Even better. Now I get to imagine sitting here on any first day of December in the last 141 years, and everything just became more magical.

This morning, Peter greeted me with a cup of coffee and the suggestion to go.  In his words, “Get out of town, and have a day full of wonder and all the solitude a girl can handle.”

So I am having a day of Waymaking, when I step out of my places and spaces to find something new.  A new way. I drank a holiday beverage that was the exact same beautiful shade of the barista who poured it. I have eaten crackers and cheese, a brie so soft it could only be called pillowy.  I have supported independent bookstores, and I thank you for nodding to the s at the end of that noun.

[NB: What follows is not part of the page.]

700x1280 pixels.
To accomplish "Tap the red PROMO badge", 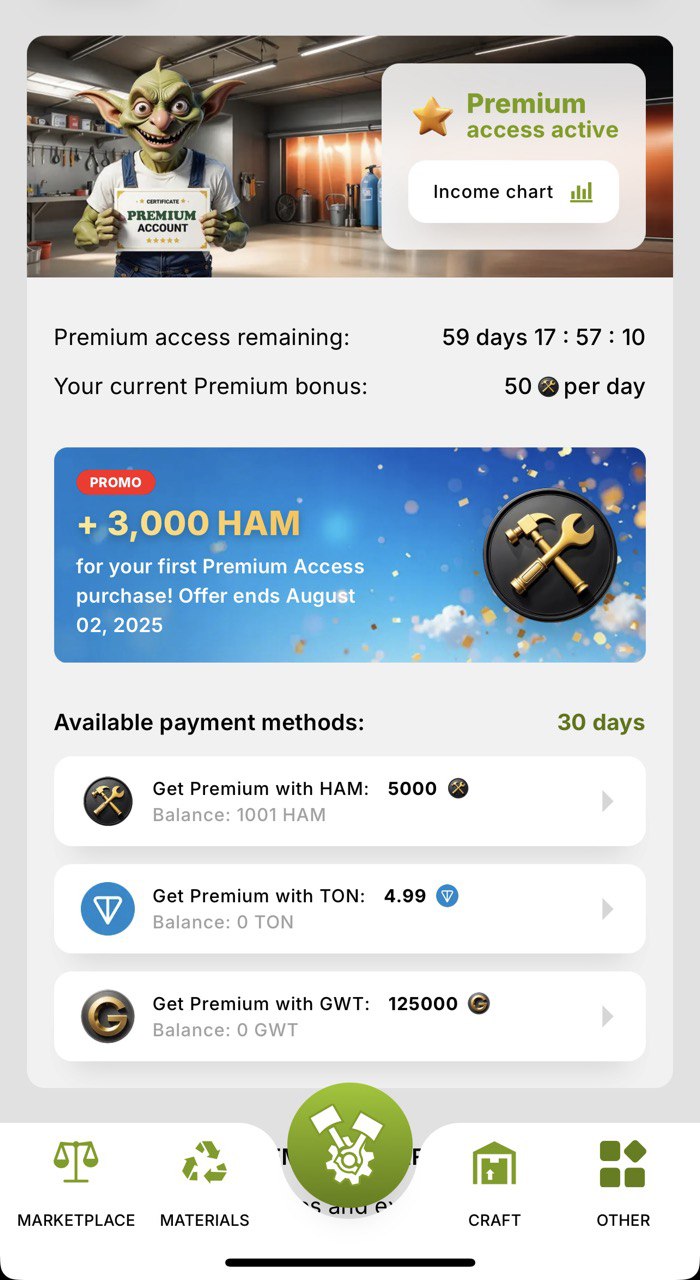I will (116, 482).
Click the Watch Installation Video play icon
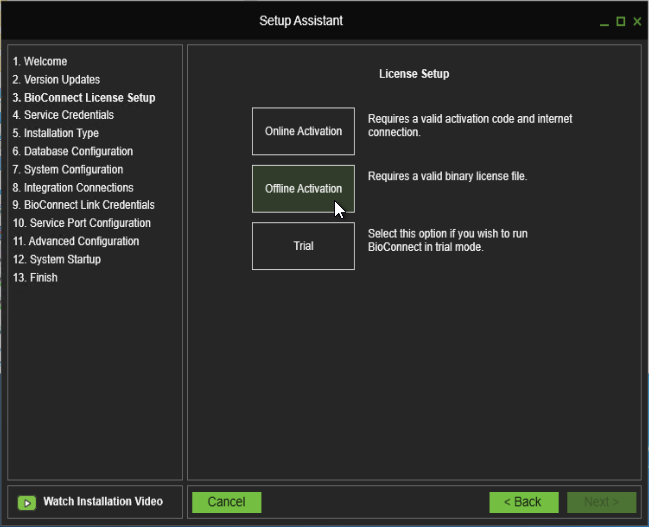This screenshot has width=649, height=527. (27, 502)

(In related thoughts, why doesn’t the library feel the same way that the bookstore feels?  What is that magical hygge in the bookstore, and why can’t it be replicated?)

I’m going slow today, because I have a tendency to get busy when I get nervous.  Distractions protect me like a helmet.  They surround me like a cocoon.

But cocoon is not the right word, because a cocoon is a place of transformation, and busyness is not transformation.  Busyness is more like a crowded storm cellar.  December One arrives and I scurry to build long lists and walls of words so I can hunker down and survive the storm.

Once, on a vacation when I was a little girl, we were at the hotel pool when a tropical storm blew in.  My dad wanted to stay outside to watch the hotel staff turn the tables and stack the chairs in an organized frenzy, while the palm trees curved like a letter f. He found the whole thing fascinating, but I couldn’t enjoy the magic and the wonder of the wind because I had trained myself to be afraid, to run for cover, to get inside. To be afraid of the fear.

Anne Lamott says the part of me that knows I’m afraid isn’t actually afraid.

If that is true, and I think it is, then what if there is no danger in the fear I feel on December 1? What if it’s safe to be curious?

I’d be a fool to say the storm can’t hurt us all, but the fear itself has no power.  So there’s no need to run from it.  No need to hide in the storm cellar. I can feel the fear and let it lead me to curiosity, instead of letting it force me to withdraw into architecture that will only need to be dismantled sooner than I think.  And given the choice, I’d rather feel curious than afraid.

Today, my son told me that he has discovered that he doesn’t like the holiday season. And that felt like sadness incarnate, a fail at parenting, a fear confirmed. Try as I may, it turns out that I haven’t fixed Christmas for him.

But how could he feel differently? How could he like it?  How could I have taught him anything else?  How could he have learned anything different?

I have most sincerely taught him to feel how he feels.  And he feels like he doesn’t like the holidays.

I wish it were different.  But then I spent many years wishing many things were different.  Wishes hardly seem to matter. They’re more fragile than gingerbread frosting.

If I’m not afraid of my feelings, I don’t need to be afraid of his either.  His feelings don’t mean I have failed.  He feelings mean he has found his words. All I could say is that I understand completely. I let him feel how he feels.

I don’t have to match the energy in the room.

I don’t have to match the energy of the storm.

I can watch and learn and be curious about it all.

Given the choice, I’d rather feel curious than afraid.

This week, I read the words of Scott Sauls: “Sometimes, the best, most life-giving way to lead is by suffering well.  Sometimes, the best, most life-giving way to lead is by refusing to allow death, mourning, crying or pain to dictate the story line of our lives and history.”

Quite beautifully, that sounds a lot like Waymaking.